I applaud Judge John Kane, quoted in Diane Carman's column, for his honesty
concerning this dark chapter in American history and our ill- fated
experiment with drug prohibition. Unfortunately, all Americans suffer the
consequences of the mistakes of a very few, and the war on drugs is
probably the clearest example of this type of policy. There's little
question that American drug laws are not so much an attempt to control
illegal drugs as they are a way to support two thriving industries, forever.

On one side, the moral entrepreneurs preach abstinence and promote laws
that wreck the lives of countless Americans while using the courts and
these same dictates to destroy every vestige of our legacy as a free and
free-thinking people. They want to know what goes on in your home, where
and how you spend your money, and what you do with your body and your time.
In the form of drug testing, they now attempt to see inside your body, for
God's sake. What could be more un- American?

I have little doubt that, were America's founders alive today, they would
cringe at what we've let their wonderful idea become. King George would
blush at the tactics we allow our government employees to use in pursuit of
those who consume illegal drugs.

On the other side of the drug war are those who provide illegal drugs, an
industry of massive proportions that attempts to satisfy the world's lust
for the products it produces. The United Nations estimates the worldwide
trade in illicit drugs amounts to over $500 billion per year, or as much as
10 percent of the global economy. Law enforcement acknowledges that it only
intercepts a minute fraction of illegal drugs that are sold around the
globe, but we continue the fight undeterred.
•••
**Problem 1**
Edit the records starting at the line that contains "according [472, 167]" and ending at the line that contains "coordinates (1016, 634).", replacing "portions" with "sections" and leaving everything else unchanged. Give only those lines.
The text and the records come from separate, unrelated sources.

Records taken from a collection
•••
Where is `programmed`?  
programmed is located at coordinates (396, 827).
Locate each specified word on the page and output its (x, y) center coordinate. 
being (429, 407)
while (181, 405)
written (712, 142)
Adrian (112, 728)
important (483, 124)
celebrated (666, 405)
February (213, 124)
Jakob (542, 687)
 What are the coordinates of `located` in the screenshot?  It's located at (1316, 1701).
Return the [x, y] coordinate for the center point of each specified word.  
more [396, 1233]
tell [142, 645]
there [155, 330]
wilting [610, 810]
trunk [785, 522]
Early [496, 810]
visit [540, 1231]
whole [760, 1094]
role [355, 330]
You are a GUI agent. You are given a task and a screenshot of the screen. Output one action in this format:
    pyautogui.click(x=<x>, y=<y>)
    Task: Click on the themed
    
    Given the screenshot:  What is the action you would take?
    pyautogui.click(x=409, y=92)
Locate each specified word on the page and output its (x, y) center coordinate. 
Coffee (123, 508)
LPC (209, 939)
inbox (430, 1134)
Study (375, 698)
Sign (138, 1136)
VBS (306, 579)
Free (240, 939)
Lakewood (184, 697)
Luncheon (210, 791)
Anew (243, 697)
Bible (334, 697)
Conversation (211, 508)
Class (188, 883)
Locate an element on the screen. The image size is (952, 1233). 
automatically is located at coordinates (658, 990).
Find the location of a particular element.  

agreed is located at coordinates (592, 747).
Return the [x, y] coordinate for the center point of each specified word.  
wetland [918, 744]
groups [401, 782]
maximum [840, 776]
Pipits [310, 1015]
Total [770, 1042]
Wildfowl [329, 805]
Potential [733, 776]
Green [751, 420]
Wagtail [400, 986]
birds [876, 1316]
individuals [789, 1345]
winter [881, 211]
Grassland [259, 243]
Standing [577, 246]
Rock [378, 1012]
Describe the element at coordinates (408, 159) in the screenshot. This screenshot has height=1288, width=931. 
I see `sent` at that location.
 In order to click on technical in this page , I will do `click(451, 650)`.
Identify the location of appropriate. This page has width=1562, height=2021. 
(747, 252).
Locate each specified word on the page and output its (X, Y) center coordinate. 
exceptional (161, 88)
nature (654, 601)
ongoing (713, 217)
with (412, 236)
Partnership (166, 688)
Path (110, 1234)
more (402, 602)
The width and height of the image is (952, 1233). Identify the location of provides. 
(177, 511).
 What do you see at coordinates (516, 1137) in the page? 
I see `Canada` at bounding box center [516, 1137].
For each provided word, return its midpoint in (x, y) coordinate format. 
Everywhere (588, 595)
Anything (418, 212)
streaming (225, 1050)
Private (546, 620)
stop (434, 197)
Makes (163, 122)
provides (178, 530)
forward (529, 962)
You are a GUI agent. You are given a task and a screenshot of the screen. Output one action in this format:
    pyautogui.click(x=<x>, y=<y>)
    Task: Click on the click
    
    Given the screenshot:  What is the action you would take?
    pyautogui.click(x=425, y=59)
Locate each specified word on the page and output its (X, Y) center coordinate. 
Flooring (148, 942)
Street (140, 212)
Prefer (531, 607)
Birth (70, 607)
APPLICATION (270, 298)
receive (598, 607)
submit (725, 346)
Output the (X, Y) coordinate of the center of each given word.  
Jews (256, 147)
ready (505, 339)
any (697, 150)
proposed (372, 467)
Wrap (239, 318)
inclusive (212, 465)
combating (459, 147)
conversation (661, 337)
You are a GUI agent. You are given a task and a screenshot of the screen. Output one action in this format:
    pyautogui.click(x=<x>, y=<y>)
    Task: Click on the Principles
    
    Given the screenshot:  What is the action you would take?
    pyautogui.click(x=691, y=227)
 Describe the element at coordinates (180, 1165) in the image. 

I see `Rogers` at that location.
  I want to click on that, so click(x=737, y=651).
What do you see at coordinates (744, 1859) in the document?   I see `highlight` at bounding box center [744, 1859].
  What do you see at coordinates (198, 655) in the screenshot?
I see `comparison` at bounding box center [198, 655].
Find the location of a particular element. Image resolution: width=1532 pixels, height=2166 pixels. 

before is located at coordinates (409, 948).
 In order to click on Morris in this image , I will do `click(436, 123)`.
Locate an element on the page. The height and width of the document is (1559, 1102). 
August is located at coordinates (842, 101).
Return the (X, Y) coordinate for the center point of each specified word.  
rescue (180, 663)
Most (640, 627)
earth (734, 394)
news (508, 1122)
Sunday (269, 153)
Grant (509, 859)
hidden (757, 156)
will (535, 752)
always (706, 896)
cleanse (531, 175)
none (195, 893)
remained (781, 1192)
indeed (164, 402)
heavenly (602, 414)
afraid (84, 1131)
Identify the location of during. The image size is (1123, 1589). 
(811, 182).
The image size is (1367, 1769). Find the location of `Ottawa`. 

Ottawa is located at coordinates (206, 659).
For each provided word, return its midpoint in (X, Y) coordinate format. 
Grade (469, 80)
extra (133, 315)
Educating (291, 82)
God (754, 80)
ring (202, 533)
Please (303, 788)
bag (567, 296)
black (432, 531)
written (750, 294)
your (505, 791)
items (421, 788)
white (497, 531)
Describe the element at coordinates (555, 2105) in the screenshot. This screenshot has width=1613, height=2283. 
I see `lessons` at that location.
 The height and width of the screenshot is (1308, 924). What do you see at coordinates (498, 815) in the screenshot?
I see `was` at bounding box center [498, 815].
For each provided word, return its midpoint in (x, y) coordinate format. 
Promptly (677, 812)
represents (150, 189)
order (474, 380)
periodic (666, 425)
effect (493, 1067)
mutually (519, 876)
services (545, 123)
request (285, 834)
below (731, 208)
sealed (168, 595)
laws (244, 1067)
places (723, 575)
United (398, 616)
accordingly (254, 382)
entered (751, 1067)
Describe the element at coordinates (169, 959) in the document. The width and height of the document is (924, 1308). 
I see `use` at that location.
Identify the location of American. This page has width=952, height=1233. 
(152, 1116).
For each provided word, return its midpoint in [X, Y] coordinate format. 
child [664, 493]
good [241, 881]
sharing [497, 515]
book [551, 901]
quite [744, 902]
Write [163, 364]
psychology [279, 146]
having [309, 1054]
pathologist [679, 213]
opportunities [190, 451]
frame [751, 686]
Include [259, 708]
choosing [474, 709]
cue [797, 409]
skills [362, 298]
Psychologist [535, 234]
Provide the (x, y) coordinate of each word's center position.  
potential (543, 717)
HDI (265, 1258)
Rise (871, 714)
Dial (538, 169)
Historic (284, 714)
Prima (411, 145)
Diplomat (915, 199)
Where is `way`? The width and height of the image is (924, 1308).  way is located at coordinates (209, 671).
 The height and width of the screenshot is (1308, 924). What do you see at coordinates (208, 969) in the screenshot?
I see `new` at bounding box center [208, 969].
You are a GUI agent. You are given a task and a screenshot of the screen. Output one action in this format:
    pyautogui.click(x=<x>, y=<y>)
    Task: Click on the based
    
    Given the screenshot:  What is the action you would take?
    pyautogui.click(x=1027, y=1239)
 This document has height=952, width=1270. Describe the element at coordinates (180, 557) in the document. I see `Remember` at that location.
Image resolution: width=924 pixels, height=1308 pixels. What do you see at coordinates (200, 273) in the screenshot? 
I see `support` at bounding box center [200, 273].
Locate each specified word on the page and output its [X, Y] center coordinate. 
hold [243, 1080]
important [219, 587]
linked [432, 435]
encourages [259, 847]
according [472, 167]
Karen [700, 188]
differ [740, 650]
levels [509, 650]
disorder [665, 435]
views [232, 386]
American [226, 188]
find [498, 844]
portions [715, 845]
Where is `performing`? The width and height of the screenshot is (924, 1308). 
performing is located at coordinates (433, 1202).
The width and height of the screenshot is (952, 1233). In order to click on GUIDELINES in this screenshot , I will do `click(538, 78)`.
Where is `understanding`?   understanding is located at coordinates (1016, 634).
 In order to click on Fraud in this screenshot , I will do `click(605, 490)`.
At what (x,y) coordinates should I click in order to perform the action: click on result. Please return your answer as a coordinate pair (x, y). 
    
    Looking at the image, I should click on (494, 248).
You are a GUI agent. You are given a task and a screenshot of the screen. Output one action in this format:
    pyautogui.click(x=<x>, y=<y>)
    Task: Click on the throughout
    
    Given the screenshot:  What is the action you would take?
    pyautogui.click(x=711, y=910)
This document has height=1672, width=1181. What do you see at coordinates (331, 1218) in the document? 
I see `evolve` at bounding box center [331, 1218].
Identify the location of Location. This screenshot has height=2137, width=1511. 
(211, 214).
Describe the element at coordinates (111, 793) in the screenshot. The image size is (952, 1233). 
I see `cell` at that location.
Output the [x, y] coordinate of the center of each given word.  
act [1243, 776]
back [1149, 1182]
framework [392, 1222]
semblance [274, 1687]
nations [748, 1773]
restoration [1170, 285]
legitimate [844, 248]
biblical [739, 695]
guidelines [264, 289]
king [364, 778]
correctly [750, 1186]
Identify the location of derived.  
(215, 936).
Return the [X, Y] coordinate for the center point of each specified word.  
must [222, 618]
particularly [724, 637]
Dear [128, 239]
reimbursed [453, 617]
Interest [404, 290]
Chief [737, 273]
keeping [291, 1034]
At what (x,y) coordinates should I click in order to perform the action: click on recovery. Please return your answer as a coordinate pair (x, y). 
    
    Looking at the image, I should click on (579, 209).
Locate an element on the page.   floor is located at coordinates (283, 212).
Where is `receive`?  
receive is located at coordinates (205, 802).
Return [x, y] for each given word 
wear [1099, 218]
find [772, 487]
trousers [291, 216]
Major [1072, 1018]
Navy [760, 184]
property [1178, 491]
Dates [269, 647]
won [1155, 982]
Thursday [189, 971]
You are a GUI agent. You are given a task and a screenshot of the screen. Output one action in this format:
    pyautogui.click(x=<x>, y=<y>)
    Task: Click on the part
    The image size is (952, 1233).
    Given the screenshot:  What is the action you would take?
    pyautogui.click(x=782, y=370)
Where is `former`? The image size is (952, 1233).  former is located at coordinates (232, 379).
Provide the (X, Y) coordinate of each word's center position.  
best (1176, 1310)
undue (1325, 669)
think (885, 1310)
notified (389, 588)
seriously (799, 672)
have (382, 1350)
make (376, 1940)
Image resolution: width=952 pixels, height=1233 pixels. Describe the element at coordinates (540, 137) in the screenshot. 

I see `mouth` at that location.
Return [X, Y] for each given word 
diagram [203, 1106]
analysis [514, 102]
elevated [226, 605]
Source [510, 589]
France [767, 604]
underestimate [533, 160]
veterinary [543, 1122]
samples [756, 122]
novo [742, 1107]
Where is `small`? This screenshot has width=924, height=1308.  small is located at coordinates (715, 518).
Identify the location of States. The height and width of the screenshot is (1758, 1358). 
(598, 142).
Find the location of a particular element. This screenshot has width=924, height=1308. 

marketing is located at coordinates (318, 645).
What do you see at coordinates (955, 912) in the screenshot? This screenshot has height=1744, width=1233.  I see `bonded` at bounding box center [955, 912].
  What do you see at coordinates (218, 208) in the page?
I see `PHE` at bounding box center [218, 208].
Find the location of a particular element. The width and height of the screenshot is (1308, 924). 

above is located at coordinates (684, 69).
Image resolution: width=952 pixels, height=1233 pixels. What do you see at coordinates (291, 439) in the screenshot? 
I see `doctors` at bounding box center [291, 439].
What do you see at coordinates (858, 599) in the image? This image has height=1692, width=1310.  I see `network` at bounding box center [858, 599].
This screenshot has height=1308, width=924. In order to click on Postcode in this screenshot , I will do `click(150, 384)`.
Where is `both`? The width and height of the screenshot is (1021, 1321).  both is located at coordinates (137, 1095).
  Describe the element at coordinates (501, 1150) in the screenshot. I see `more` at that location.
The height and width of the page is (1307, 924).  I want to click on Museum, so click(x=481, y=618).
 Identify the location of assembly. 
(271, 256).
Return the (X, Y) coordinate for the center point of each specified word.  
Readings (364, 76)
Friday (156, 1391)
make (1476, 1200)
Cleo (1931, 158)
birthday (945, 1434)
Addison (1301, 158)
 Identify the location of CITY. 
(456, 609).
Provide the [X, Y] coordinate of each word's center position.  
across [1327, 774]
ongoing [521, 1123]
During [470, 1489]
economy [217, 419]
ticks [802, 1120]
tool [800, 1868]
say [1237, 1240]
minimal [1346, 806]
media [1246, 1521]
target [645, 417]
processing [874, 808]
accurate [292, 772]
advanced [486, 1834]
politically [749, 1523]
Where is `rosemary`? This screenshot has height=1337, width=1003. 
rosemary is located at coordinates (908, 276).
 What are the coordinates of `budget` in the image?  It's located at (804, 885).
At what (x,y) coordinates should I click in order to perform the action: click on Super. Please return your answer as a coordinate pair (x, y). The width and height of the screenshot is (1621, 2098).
•••
**Problem 2**
Pick up the letter on drug prohibition from where it stops and continue writing it.

**Expected output 1**
according [472, 167]
Karen [700, 188]
differ [740, 650]
levels [509, 650]
disorder [665, 435]
views [232, 386]
American [226, 188]
find [498, 844]
sections [715, 845]
Where is `performing`? The width and height of the screenshot is (924, 1308). 
performing is located at coordinates (433, 1202).
The width and height of the screenshot is (952, 1233). In order to click on GUIDELINES in this screenshot , I will do `click(538, 78)`.
Where is `understanding`?   understanding is located at coordinates (1016, 634).

**Expected output 2**
Although there are other ways of controlling these substances, Americans
are rarely allowed to hear the ideas that true drug-policy professionals
propose. Instead, we must let generals, bureaucrats, political appointees
and legislators - who, more often than not, know very little about the
substances they attempt to control - direct the war on drugs. If that's not
enough, the vast majority of "educators" we pay to teach our people about
these drugs probably know less than that. That basically defines U.S. drug
policy: the blind leading the blind.

Fresh ideas have no place within our current system. Why? Money, and lots
of it, on both sides of the issue - for those who fight drugs and for those
who supply these illegal substances. The taxpayer's wallet is caught dead
in the middle.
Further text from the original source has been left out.